→ What you need to do: Reproduce the year-end post on the biggest TCPA news stories below word for word, from start to finish.

→ Source text:
As many of you know, I stop work for the year on December 19 and retire for a long winter’s nap. This year will be no exception and my last day in the office–and posting on TCPAWorld.com–will be today.
Don’t worry though,our diverse and capable team will keep up the hard litigation fight while I’m out and will also keep providing timely and fun TCPA-content to help you stay warm through the holiday season.
Before I head out for an eggnog-induced sugarplum slumber, however, I thought I’d share the top ten biggest TCPA news stories of the year– based upon the number of reads each of our stories received. Oh what fun!
Here we go:
10. The Eleventh Circuit Court of Appeal Holds that Receipt of A Single Text Message is Insufficient to Afford Article III Standing–and Suggests TCPA Class Actions Are No Longer Certifiable
Coming in at number 10 is one of the most surprising developments of 2019. Setting the stage: Courts in the Eleventh Circuit have historically taken an extremely expansive view of Article III standing. Indeed the Eleventh Circuit Court of Appeal once held that anyone could sue for any TCPA violation–even if it did not effect him or her directly–because the TCPA is a “bounty hunter” statute. (No really–this happened. See Palm Beach Golf Center-Boca, Inc. v. Sarris, 771 F. 3d 1274 (11th Cir. 2014).) But–as our tenth most read article of the year explained— in Salcedo v. Hanna, No. 17-14077 (11th Cir. Aug. 28, 2019) the Eleventh Circuit Court of Appeal took a hard look at the TCPA and concluded that the receipt of a single unwanted text message simply does not cause “concrete harm” of the sort required under Article III. This is hardly surprising as the TCPA is designed to prevent invasions of privacy– yet cell phones are commonly taken into public locations where no expectation of privacy exists. Thus although unwanted text messages might sometimes wake us up at night or disturb a family dinner, they do not always do so. In the absence of any harm, therefore, no TCPA violation arises from a single text (at least not in federal court.) Taken in conjunction with the Eleventh Circuit’s even more recent Cordoba ruling, TCPA class actions may soon be coming to an end as proving harm to each individual class member is almost certainly an individualized issue–yet class members lacking harm cannot recover damages at trial.

→ Information supplied:

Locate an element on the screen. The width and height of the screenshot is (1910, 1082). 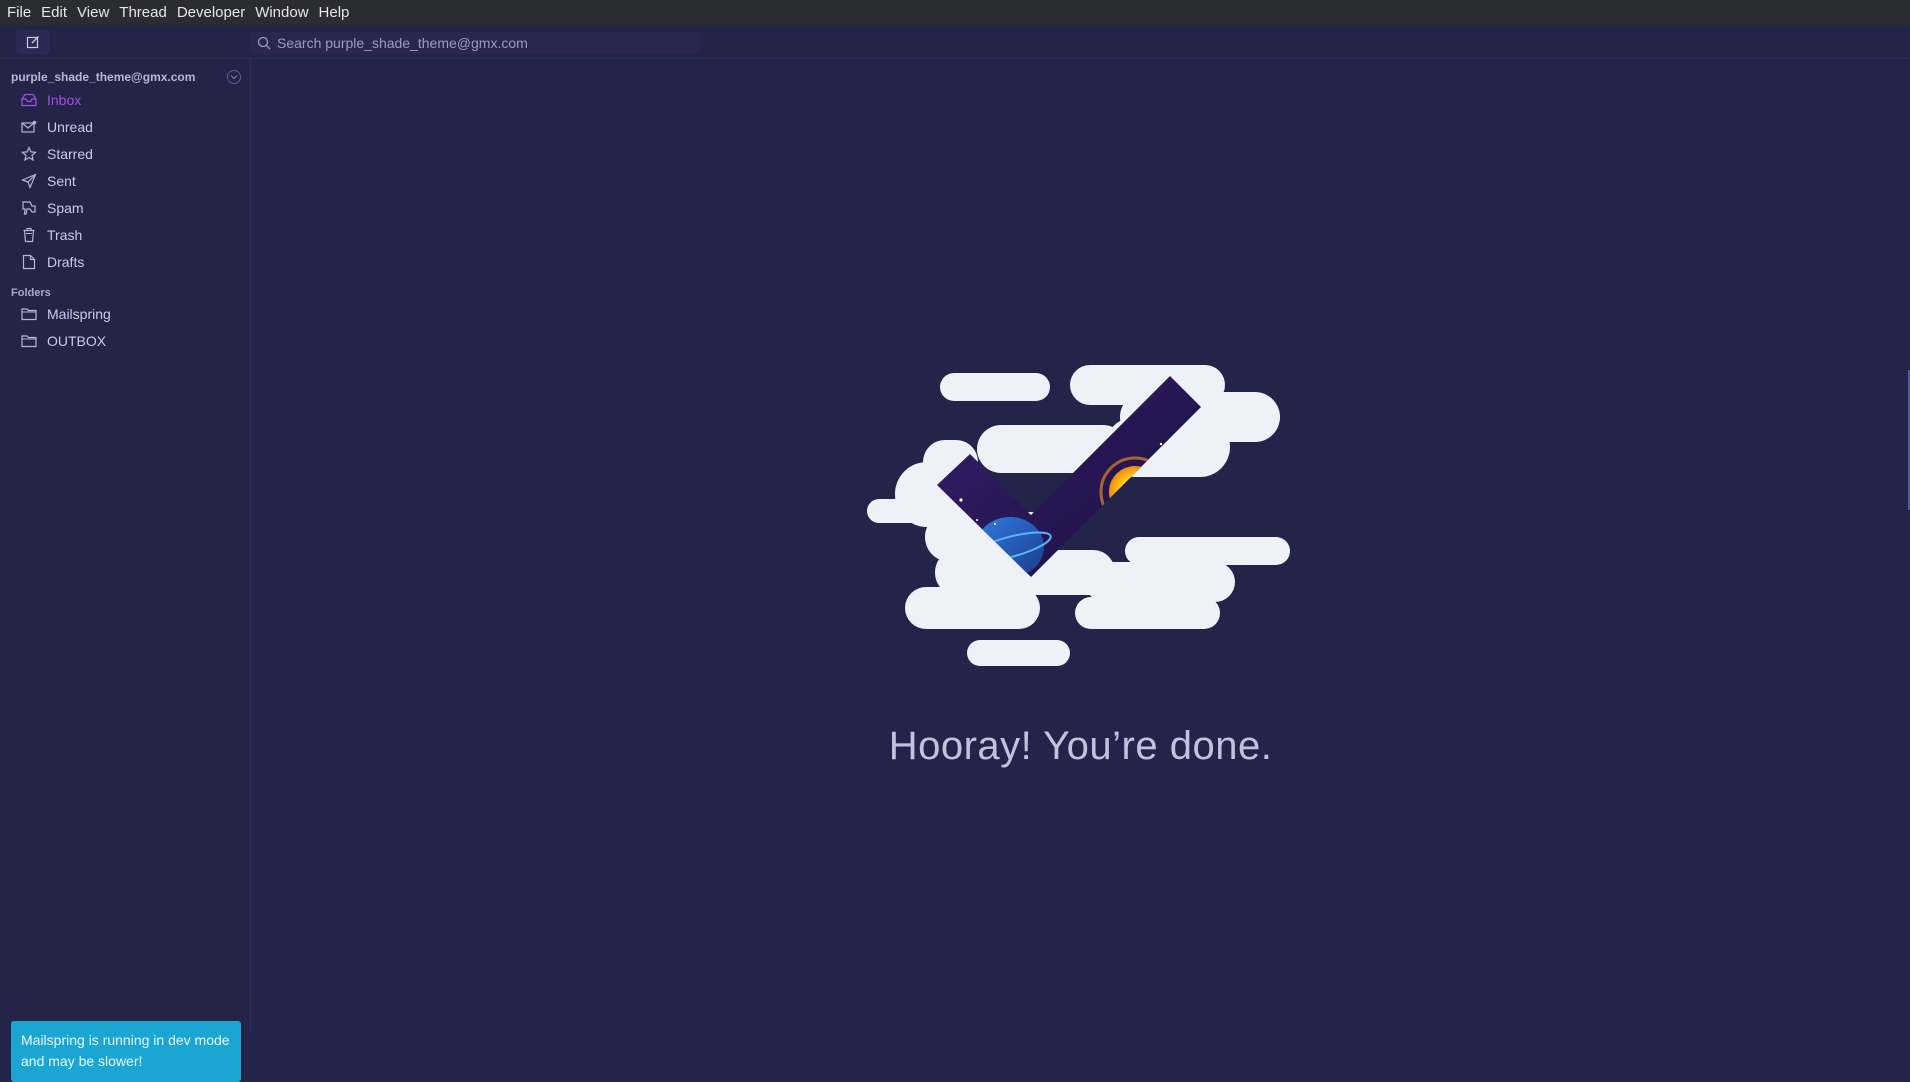
star-icon is located at coordinates (29, 154).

→ Result of this task:
As many of you know, I stop work for the year on December 19 and retire for a long winter’s nap. This year will be no exception and my last day in the office–and posting on TCPAWorld.com–will be today.
Don’t worry though,our diverse and capable team will keep up the hard litigation fight while I’m out and will also keep providing timely and fun TCPA-content to help you stay warm through the holiday season.
Before I head out for an eggnog-induced sugarplum slumber, however, I thought I’d share the top ten biggest TCPA news stories of the year– based upon the number of reads each of our stories received. Oh what fun!
Here we go:
10. The Eleventh Circuit Court of Appeal Holds that Receipt of A Single Text Message is Insufficient to Afford Article III Standing–and Suggests TCPA Class Actions Are No Longer Certifiable
Coming in at number 10 is one of the most surprising developments of 2019. Setting the stage: Courts in the Eleventh Circuit have historically taken an extremely expansive view of Article III standing. Indeed the Eleventh Circuit Court of Appeal once held that anyone could sue for any TCPA violation–even if it did not effect him or her directly–because the TCPA is a “bounty hunter” statute. (No really–this happened. See Palm Beach Golf Center-Boca, Inc. v. Sarris, 771 F. 3d 1274 (11th Cir. 2014).) But–as our tenth most read article of the year explained— in Salcedo v. Hanna, No. 17-14077 (11th Cir. Aug. 28, 2019) the Eleventh Circuit Court of Appeal took a hard look at the TCPA and concluded that the receipt of a single unwanted text message simply does not cause “concrete harm” of the sort required under Article III. This is hardly surprising as the TCPA is designed to prevent invasions of privacy– yet cell phones are commonly taken into public locations where no expectation of privacy exists. Thus although unwanted text messages might sometimes wake us up at night or disturb a family dinner, they do not always do so. In the absence of any harm, therefore, no TCPA violation arises from a single text (at least not in federal court.) Taken in conjunction with the Eleventh Circuit’s even more recent Cordoba ruling, TCPA class actions may soon be coming to an end as proving harm to each individual class member is almost certainly an individualized issue–yet class members lacking harm cannot recover damages at trial.